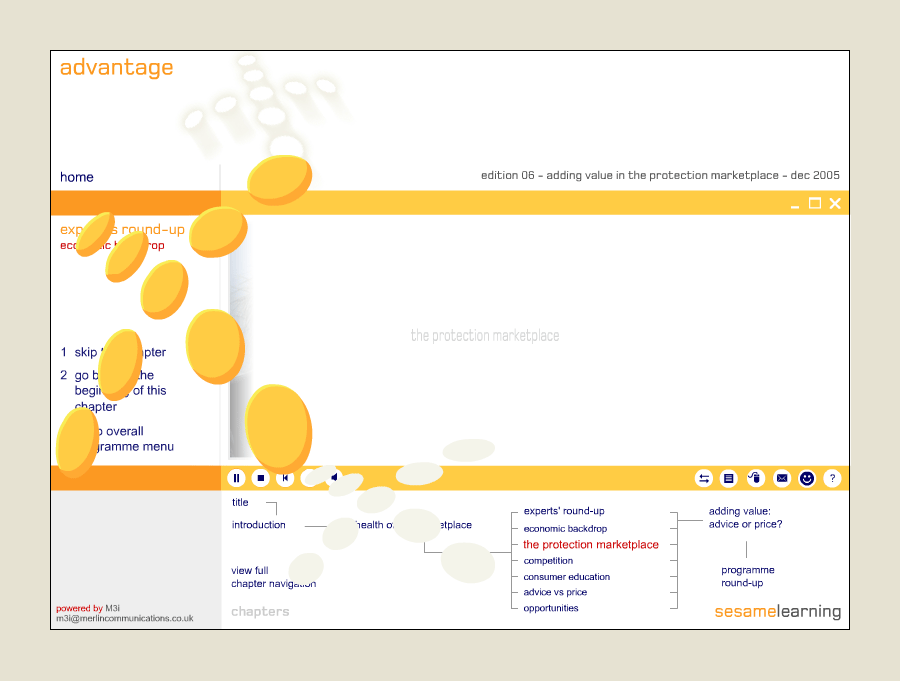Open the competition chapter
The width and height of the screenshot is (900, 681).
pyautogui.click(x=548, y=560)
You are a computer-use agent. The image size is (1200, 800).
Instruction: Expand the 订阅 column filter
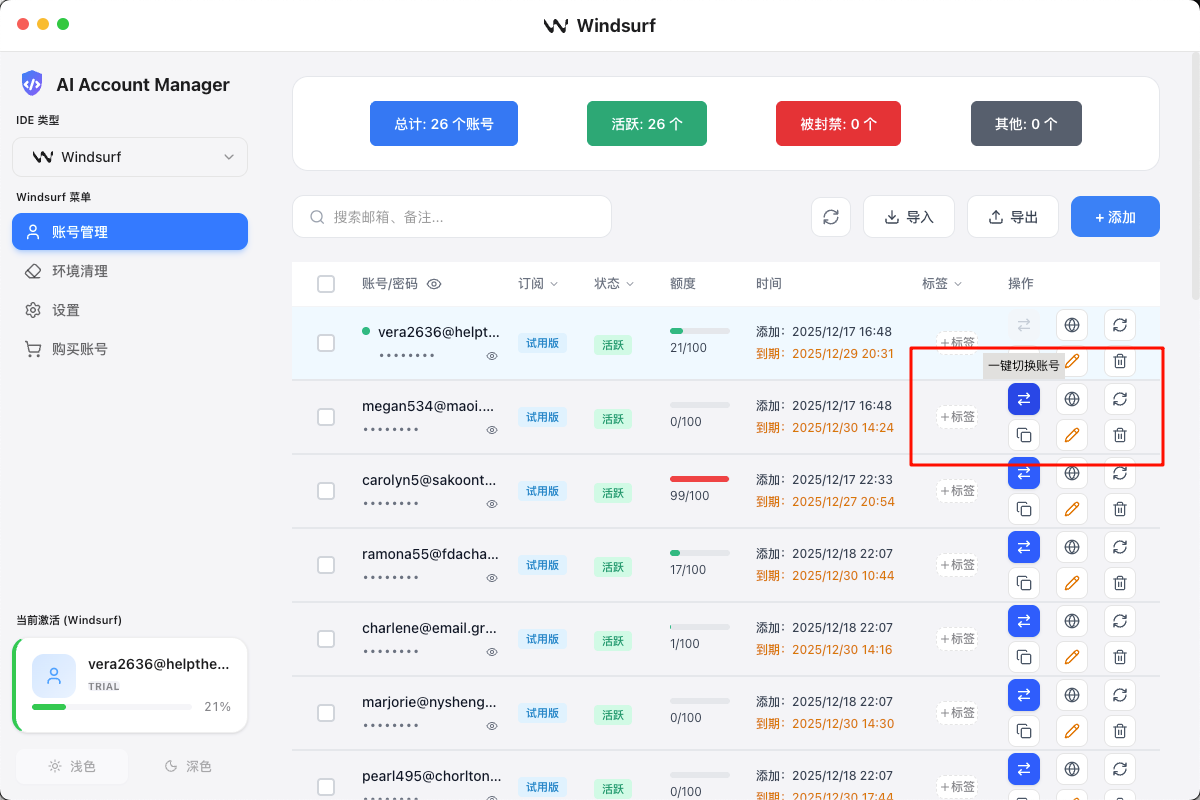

**What to produce**. Copy the items above word for word, leaving out the pictures.

**Result below**.
Open the competition chapter
The width and height of the screenshot is (900, 681).
pyautogui.click(x=548, y=560)
You are a computer-use agent. The image size is (1200, 800).
Instruction: Expand the 订阅 column filter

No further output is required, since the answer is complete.